## EXTRACT TO READ:
----------------

COFFEE: Technical Analysis – Lower coffee crops are expected in Brazil

March 20, 2017

By IFCMarkets

Lower coffee crops are expected in Brazil

Coffee crops are expected to fall 9% in Brazil in 2017/18 agricultural season compared to previous season. Will coffee prices advance?

Rabobank forecasts that coffee crops will fall in Brazil in season 2017/18 to 49.2mln 60-kg bags compared to 54mln bags in 2016/17. The main reason may be the routine pruning of coffee trees. The production of Arabica coffee in Brazil may fall by 12.6% to 36.7mln bags while of robusta – to increase by 4.2% to 12.5mln. Another factor which may support the prices is high demand for coffee in Brazil. The government agency Conab is planning to organize auctions which may help local refiners purchase the ample volume of coffee beans from the agricultural producers. 213.5 thousand of 60-kg bags are needed at this stage, according to Conab. Brazil’s Ministry of Agriculture for the first time considers purchases of robusta coffee in Vietnam. Brazil accounts for more than one third of global coffee crops and produces mainly Arabica variety. The Brazil’s Coffee Exporters Council reports that national coffee exports slumped 9% since July 2016 till February 2017. Vietnam accounts for about 20% of global coffee exports, mainly of robusta variety.

----------------

## RECORD EXTRACTS:
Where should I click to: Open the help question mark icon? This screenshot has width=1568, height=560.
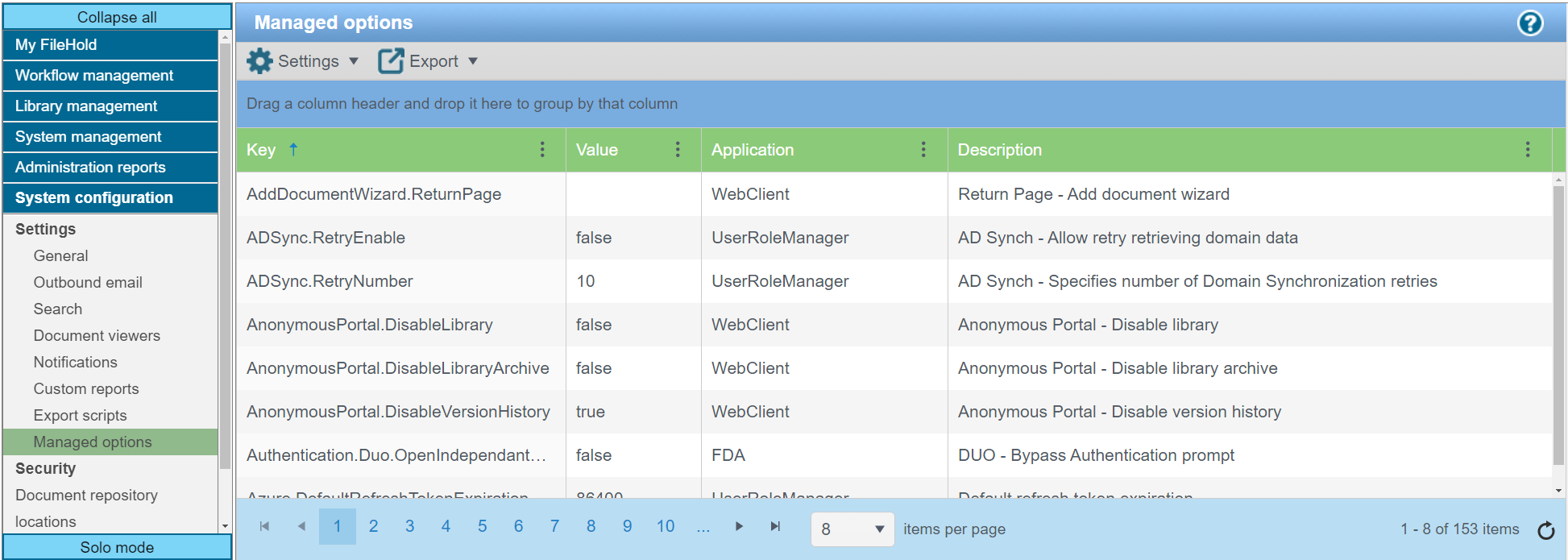pos(1529,23)
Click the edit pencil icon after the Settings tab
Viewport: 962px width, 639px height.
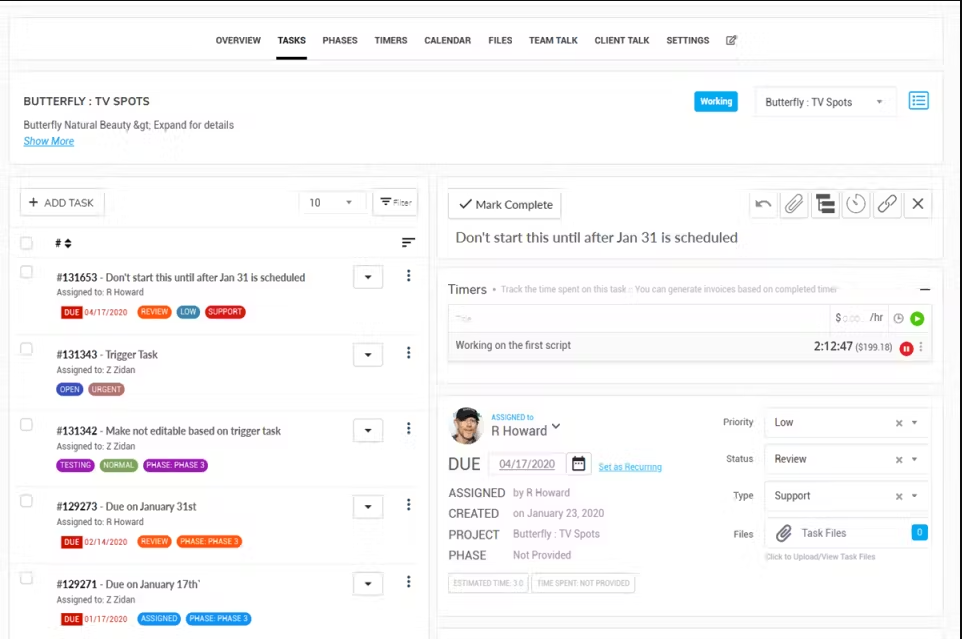click(731, 40)
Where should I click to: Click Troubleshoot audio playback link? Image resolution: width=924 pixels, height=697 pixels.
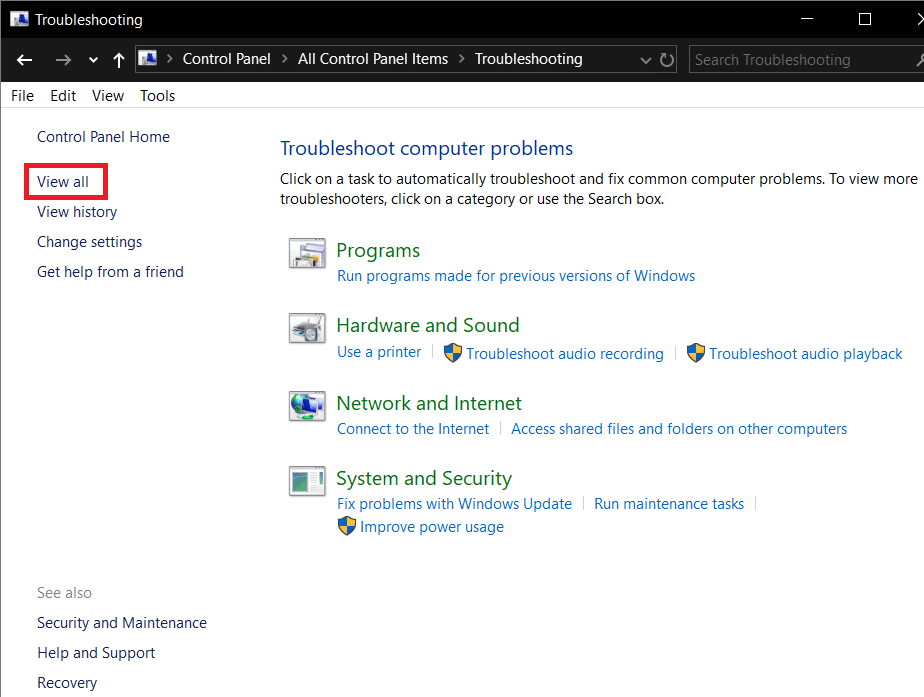[x=805, y=354]
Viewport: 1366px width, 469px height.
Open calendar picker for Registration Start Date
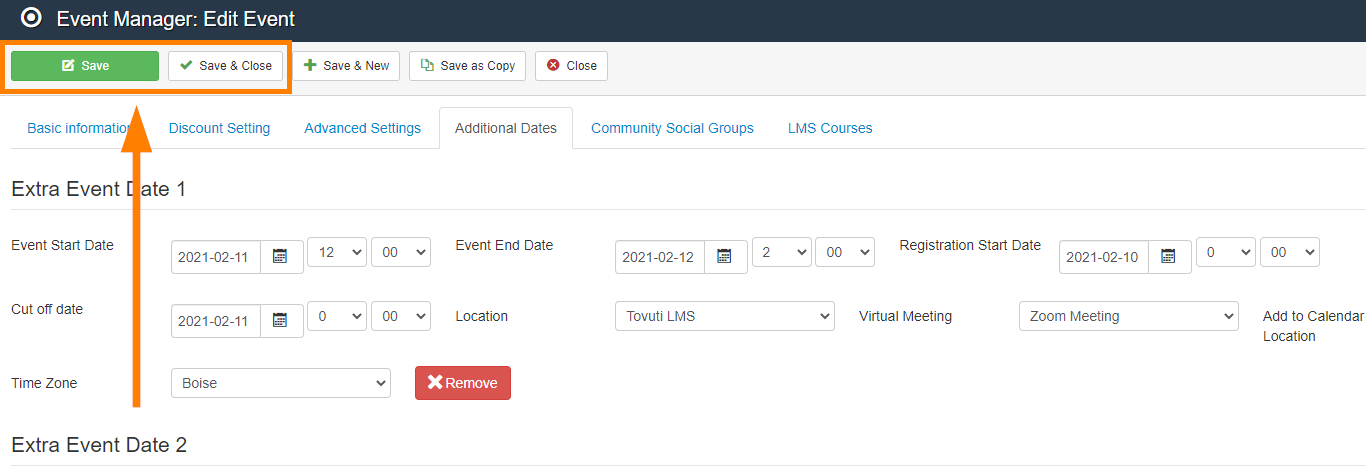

----------------

## WORK TO COMPLETE:
A – Render this sentence from the coffee report in Spanish: "The main reason may be the routine pruning of coffee trees."
B – In the coffee report, what size of Brazilian coffee crop does Rabobank forecast for the 2017/18 season?
C – Using the coffee report, explain in one to three sentences why the government agency Conab plans to organize auctions.
Rely only on the coffee report for your answers.

## THE SOLUTIONS:
A – La razón principal puede ser la poda rutinaria de los cafetos.

B – 49.2 million 60-kg bags.

C – Conab plans the auctions because they may help local refiners purchase the ample volume of coffee beans from agricultural producers. According to Conab, 213.5 thousand 60-kg bags are needed at this stage.